# Help me code remote start please



## elan (Jun 8, 2013)

*If possible, let's skip the security risk discussion. Honda and others offer it. It's great to have in extreme (hot or cold) weather.*


I haven't found a way to do this without installing a third party module.

Can remote start be enabled via coding?
If no, how about programing at the dealer?


----------



## shawnsheridan (Jan 10, 2009)

elan said:


> *If possible, let's skip the security risk discussion. Honda and others offer it. It's great to have in extreme (hot or cold) weather.*
> 
> I haven't found a way to do this without installing a third party module.
> 
> ...


No. BMW cars do not have Remote Start hardware. BMW AG expects you to use a block heater and nothing more.


----------



## elan (Jun 8, 2013)

So if this cannot be done with coding/ software, a third party module must be used. 

Has anyone used one on their BMW? Do they even exist?


----------



## danb35 (Jul 19, 2011)

http://idatalink.com/ seems to have systems that work with BMW. They appear to be expensive, but they work with the factory remote. That's all I know about them, though.


----------



## shawnsheridan (Jan 10, 2009)

elan said:


> So if this cannot be done with coding/ software, a third party module must be used.
> 
> Has anyone used one on their BMW? Do they even exist?


Maybe start here:

http://www.andysautosport.com/remote_starters/bmw.html


----------



## shawnsheridan (Jan 10, 2009)

danb35 said:


> http://idatalink.com/ seems to have systems that work with BMW. They appear to be expensive, but they work with the factory remote. That's all I know about them, though.

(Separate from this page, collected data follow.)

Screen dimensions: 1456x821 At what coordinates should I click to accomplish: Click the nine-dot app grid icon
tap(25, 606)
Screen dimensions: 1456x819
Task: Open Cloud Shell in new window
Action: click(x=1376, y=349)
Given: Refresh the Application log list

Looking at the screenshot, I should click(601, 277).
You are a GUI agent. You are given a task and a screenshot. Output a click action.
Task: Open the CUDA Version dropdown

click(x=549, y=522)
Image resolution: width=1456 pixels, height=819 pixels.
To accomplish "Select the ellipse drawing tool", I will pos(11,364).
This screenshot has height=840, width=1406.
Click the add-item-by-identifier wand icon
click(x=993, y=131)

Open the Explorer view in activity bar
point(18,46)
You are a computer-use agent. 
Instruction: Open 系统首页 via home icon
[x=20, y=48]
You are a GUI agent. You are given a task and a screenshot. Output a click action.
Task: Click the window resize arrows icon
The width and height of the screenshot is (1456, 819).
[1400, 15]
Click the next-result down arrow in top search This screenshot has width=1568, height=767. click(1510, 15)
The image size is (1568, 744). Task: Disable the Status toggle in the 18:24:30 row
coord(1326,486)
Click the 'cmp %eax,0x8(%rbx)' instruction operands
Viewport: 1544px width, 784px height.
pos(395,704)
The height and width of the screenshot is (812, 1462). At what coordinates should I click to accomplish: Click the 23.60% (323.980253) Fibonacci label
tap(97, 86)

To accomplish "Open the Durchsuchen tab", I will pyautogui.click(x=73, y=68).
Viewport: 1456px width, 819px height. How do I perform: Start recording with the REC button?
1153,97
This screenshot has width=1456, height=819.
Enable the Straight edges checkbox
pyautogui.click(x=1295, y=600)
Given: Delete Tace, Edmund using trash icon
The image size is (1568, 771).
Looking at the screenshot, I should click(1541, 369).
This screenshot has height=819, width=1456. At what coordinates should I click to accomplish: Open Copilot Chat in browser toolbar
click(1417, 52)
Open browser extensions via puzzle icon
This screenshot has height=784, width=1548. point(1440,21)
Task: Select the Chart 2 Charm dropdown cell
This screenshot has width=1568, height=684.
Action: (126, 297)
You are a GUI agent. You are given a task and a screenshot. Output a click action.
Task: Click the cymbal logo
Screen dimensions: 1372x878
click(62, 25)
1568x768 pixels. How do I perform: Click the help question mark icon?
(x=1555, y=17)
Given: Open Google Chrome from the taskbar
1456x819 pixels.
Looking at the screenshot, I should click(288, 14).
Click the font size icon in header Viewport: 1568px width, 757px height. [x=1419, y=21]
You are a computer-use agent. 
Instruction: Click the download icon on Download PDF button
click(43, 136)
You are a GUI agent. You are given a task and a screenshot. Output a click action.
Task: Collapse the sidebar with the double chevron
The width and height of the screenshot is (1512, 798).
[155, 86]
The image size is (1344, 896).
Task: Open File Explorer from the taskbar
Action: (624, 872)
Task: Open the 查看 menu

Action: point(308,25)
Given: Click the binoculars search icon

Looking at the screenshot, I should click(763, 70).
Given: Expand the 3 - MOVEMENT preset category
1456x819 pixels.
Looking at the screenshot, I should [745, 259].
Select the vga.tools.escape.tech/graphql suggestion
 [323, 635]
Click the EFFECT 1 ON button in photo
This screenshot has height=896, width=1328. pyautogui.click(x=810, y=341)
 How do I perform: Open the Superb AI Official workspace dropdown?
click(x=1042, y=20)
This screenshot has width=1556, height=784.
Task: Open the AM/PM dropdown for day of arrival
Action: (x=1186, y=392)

Hmm...for some reason, not a single Fxx chassis is available. It seems these only work on Exx chassis. Not sure why that is. :dunno:


----------



## MRCW (Nov 4, 2009)

As I recall,a 750I had remote start, remote steering, remote rockets, etc. However,I think you have to go to qbranch.com for a list of current vehicles it is offered on.

Sent from my GT-P3113 using BimmerApp mobile app


----------



## octopump (Apr 26, 2008)

Last I heard from this company is that we were never able to get going with recent BMW models. They need a harness which BMW won't sell them and making their own was cost-prohibitive. I'll reach out to them again and see where they stand now.

Edit: reached out to my contact. So yes the harness is one problem but the real delay is caused by the fact that they haven't managed to get around the Electronic Vehicle Immobilization, which is encrypted. It took them a couple of years to get through with BMW's implementation on the E chassis but apparently the F is a different beast I am told and an effort like that requires time (and a supercomputer) to work with anyway.


----------



## rplecty (Jan 22, 2011)

How is this done? Can anyone explain? Coding?


----------



## GhostWorks (Oct 7, 2010)

Could a wireless OBDii dongle / adaptor be used for remote start , either by close proximity like from your bedroom window to the car or via a built in mifi router wan connection ?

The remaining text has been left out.